Но почему мятежники не захотели облечь царевича в плоть и кровь? Почему в 1670 году его присутствие было необходимо на вербальном уровне, а на физическом им пренебрегли? Для кого и для чего освобождали место, делая плотскую ипостась будущего царя Алексея принципиально недоступной, недостижимой для человека? Мне представляется, что явление царевича было отложено ими на случай взятия Москвы. Подобная цель в той или иной мере прослеживается по вербальному присутствию лже-Алексея в описаниях сражений, наиболее близких к Москве.

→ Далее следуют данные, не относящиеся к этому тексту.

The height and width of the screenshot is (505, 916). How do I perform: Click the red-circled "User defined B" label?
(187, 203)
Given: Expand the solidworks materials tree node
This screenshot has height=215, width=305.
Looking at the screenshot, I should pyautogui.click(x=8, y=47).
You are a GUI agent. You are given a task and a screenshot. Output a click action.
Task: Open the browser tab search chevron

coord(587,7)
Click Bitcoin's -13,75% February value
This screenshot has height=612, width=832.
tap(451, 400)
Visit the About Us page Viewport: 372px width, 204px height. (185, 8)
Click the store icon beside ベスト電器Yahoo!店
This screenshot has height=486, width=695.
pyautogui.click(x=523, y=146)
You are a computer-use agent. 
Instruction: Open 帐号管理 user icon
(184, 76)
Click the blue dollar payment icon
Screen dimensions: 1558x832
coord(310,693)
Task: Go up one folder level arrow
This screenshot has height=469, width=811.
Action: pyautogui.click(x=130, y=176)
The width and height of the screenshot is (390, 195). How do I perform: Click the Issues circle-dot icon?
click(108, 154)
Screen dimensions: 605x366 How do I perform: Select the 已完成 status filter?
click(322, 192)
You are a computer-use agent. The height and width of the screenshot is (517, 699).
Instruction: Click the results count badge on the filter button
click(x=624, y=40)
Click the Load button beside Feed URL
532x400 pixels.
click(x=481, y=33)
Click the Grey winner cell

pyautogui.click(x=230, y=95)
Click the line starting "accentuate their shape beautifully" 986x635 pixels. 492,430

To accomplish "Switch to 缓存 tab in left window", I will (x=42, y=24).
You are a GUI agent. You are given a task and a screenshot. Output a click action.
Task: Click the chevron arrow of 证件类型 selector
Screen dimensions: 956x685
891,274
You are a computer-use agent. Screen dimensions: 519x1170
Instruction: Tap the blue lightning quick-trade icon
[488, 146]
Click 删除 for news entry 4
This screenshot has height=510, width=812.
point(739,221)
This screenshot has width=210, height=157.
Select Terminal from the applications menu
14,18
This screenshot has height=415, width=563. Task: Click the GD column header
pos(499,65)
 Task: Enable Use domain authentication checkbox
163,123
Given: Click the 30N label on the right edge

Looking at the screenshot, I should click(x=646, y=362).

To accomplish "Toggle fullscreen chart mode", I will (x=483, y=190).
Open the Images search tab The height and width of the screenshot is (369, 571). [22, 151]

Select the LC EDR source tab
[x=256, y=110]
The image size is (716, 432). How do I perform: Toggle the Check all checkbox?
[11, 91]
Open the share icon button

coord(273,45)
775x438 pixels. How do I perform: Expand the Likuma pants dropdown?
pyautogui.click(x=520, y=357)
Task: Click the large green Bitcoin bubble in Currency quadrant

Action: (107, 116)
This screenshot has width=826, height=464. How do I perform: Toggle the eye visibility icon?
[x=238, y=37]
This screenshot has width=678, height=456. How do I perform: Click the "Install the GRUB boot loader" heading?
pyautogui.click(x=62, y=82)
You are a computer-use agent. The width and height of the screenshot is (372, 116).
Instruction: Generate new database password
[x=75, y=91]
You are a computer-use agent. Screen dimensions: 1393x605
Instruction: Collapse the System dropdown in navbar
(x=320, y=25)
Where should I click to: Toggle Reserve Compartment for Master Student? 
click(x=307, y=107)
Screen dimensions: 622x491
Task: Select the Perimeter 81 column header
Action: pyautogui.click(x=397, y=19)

С одной стороны, заставляя присягать на верность царевичу, Разин отодвигал Алексея Михайловича в тень или вовсе предавал его забвению. Одного попа, отказавшегося присоединиться к восстанию, мятежники обвинили в измене «царевичу государю Алексею Алексеевичу и Никону патриарху и батюшку нашему Степану Тимофеевичю», не упоминая Алексея Михайловича, хотя вначале он был ими же поднят на щит. С другой стороны, их собственный государь, царевич Алексей, был вдвойне недоступен: он официально мертв и телесно невидим. Стало быть, существование этого государя полностью подчинено целям мятежа, ведь его материальное отсутствие избавляло мятежников от необходимости иметь дело не только конкретно с ним, но и с государем вообще, обязательным символом всех городских бунтов, тем подводным камнем, на который они все наталкивались и из‐за которого терпели крах. Решающим моментом московских бунтов 1648 и 1662 годов стала встреча народа с царем у стен его дворца: люди хотели быть услышанными Государем, но сам факт проведения этой аудиенции только укреплял власть царя. Восстание Разина меняло перспективу: участники нашли средство избежать зеркальных отношений с царем в случае победы. Это стало возможным в рамках магического мышления без ритуала, после нескольких десятилетий беспорядков и двух бунтов, окончившихся неудачей при телесном царе.